When an FFT is to give a full product, the change of N to 2N doesn’t alter the theoretical complexity for a given k, but for the purposes of considering where an FFT might be first used it can be assumed that the FFT is recursing into a normal multiply and that on that basis it’s doing 2^k recursed multiplies each 1/2^(k-2) the size of the inputs, making it O(N^(k/(k-2))). This would mean k=7 at O(N^1.4) would be the first FFT faster than Toom-3. In practice MUL_FFT_THRESHOLD and SQR_FFT_THRESHOLD have been found to be in the k=8 range, somewhere between 3000 and 10000 limbs.
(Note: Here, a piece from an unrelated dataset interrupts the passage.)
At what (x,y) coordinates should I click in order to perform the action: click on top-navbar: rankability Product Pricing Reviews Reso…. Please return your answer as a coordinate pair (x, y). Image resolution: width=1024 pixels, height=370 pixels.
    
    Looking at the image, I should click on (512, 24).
The way N is split into 2^k pieces and then 2M+k+3 is rounded up to a multiple of 2^k and mp_bits_per_limb means that when 2^k>=mp\_bits\_per\_limb the effective N is a multiple of 2^(2k-1) bits. The +k+3 means some values of N just under such a multiple will be rounded to the next. The complexity calculations above assume that a favourable size is used, meaning one which isn’t padded through rounding, and it’s also assumed that the extra +k+3 bits are negligible at typical FFT sizes.

The practical effect of the 2^(2k-1) constraint is to introduce a step-effect into measured speeds. For example k=8 will round N up to a multiple of 32768 bits, so for a 32-bit limb there’ll be 512 limb groups of sizes for which mpn_mul_n runs at the same speed. Or for k=9 groups of 2048 limbs, k=10 groups of 8192 limbs, etc. In practice it’s been found each k is used at quite small multiples of its size constraint and so the step effect is quite noticeable in a time versus size graph.

The threshold determinations currently measure at the mid-points of size steps, but this is sub-optimal since at the start of a new step it can happen that it’s better to go back to the previous k for a while. Something more sophisticated for MUL_FFT_TABLE and SQR_FFT_TABLE will be needed.